Old Masters
Œuvres plastiques totales
Prix suisse des arts de la scène 2024
En 2014, le comédien et dramaturge de 34 ans Marius Schaffter, le scénographe et artiste visuel de 33 ans Jérôme Stünzi et l’autrice, artiste visuelle et scénographe de 30 ans Sarah André, alias André André, créent le collectif théâtral genevois Old Masters. Concevant la représentation théâtrale comme une œuvre plastique totale, ils créent des univers à l’esthétique puissante, insolite et radicale. Pour chaque projet, ils s’approprient et réagencent les pratiques et les discours les plus variés – qu’ils soient artistiques, politiques, scientifiques ou liés au quotidien. À l’aide de ses armes favorites que sont l’absurde, la sincérité, la bienveillance, l’ironie, la beauté, la tristesse et la douceur, Old Masters invite à faire l’expérience, collectivement, de ce que pourrait être la liberté aujourd’hui, une liberté enracinée, changeante, toujours à la recherche d’elle-même. Les trois membres du collectif réalisent aussi leurs propres projets et collaborent avec d’autres artistes comme Nicholas Stücklin, Sofia Teillet, Joana Oliveira, Charlotte Herzig, Jonas Bühler ou encore Jérémy Chevalier.
Leur pièce la plus récente (2022), « La Maison de mon esprit », a priori destinée à un jeune public de 5 à 10 ans, enthousiasme en fait petits et grands, en Suisse comme à l’étranger, d’autant qu’elle a été pensée dès sa création en version plurilingue. Elle a notamment été présentée pour l’ouverture de jungspund – le festival de théâtre de Saint-Gall – au printemps 2024. Dans cette création, Jonathan rend visite à Kim, Klöb et Mauro, qui « font des choses avec des objets », construisant un refuge qui leur permet de déconstruire le monde que nous croyons connaître pour en construire un autre. Dans une logique de durabilité, le collectif a utilisé pour le décor des éléments de ses précédentes créations. Quant à leur première pièce, « Constructionisme » (2014), il s’agit d’une sorte d’exposé présenté en duo par Marius Schaffter et Jérôme Stünzi, un dispositif performatif et en grande partie improvisé qui consiste à disséquer un objet en dialogue avec le public, fondant ainsi une sorte de critique artistique. La pièce, qui a reçu en 2015 le prix Premio, est toujours régulièrement présentée, y compris dans des musées. Parmi les autres créations du collectif, on peut citer « Fresque » (2016), « L’Impression » (2018), Le « Monde » (2019) et « Bande originale » (2021), qui font d’ailleurs toujours partie de leur répertoire.

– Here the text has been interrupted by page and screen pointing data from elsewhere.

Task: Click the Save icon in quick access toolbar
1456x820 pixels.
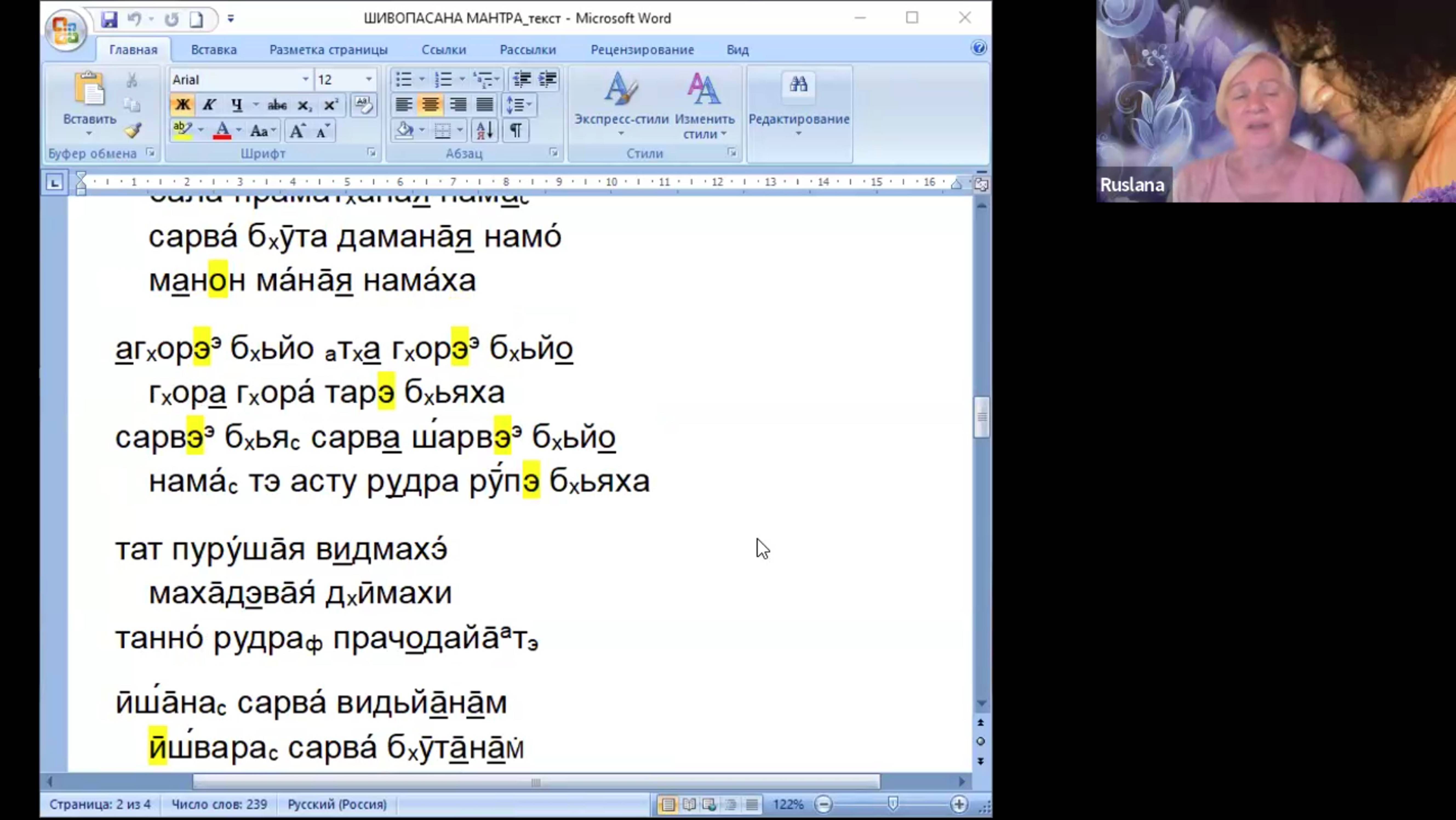Action: point(109,19)
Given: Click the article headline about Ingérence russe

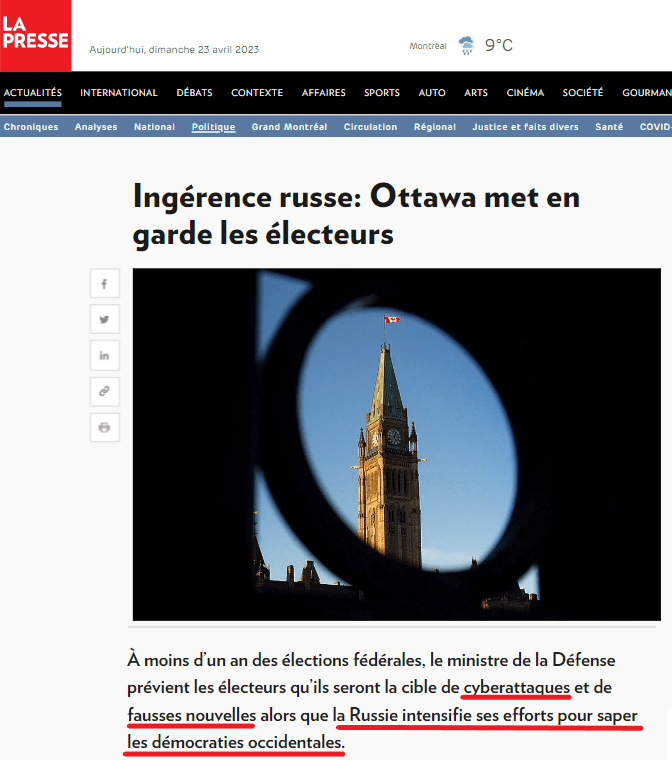Looking at the screenshot, I should 356,215.
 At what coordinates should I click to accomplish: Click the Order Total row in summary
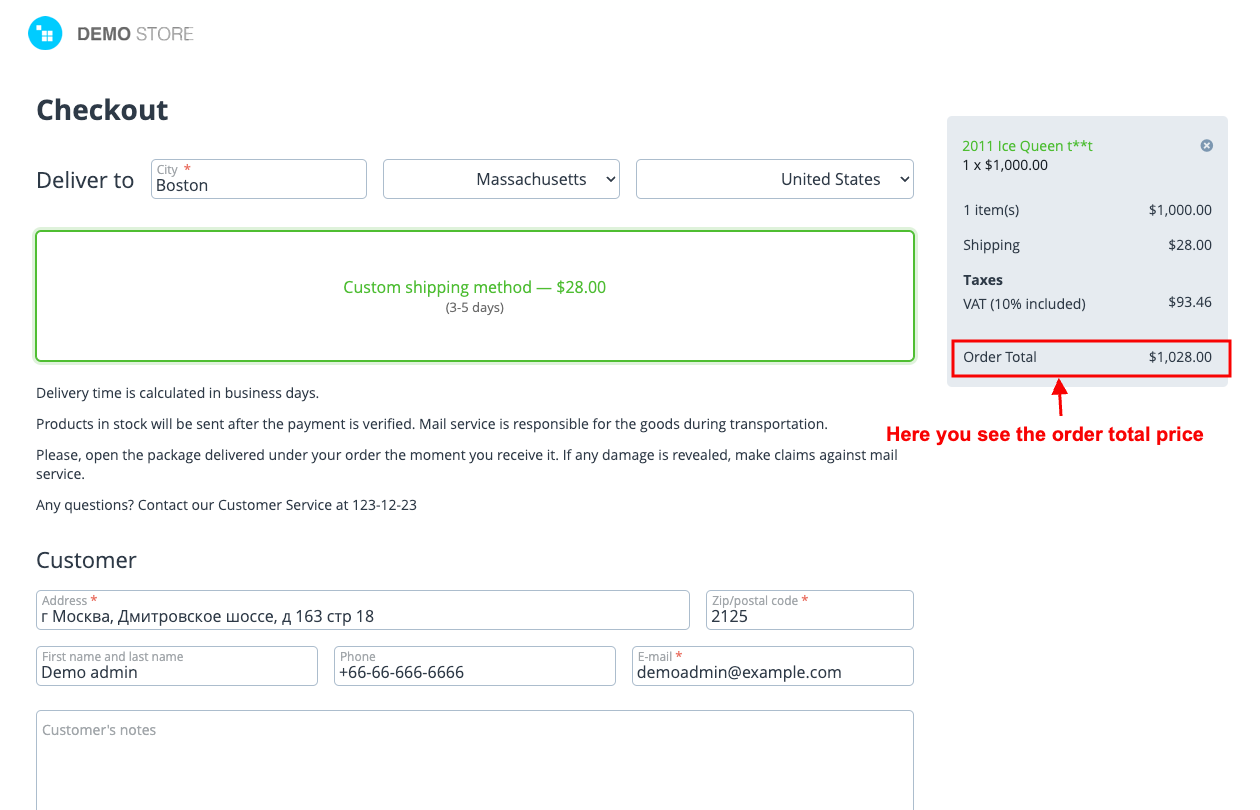[x=1087, y=357]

En ces temps difficiles, marqués par des problèmes environnementaux, culturels, sociaux et politiques, le travail d’un collectif comme Old Masters est précieux parce qu’il se situe au-delà des limites imposées par l’activisme. Cet ensemble théâtral relève le défi de combattre l’absurdité des attitudes négatives et destructrices qui domine notre monde par l’absurdité positive et constructive de ses productions artistiques. En créant, littéralement, des univers riches en images, le collectif genevois propose un choix de modalités pour explorer l’espace, le temps, la matière et les relations humaines – et, en définitive, faire face à la vie. Une contribution dont la société contemporaine a grandement besoin pour regarder vers le futur.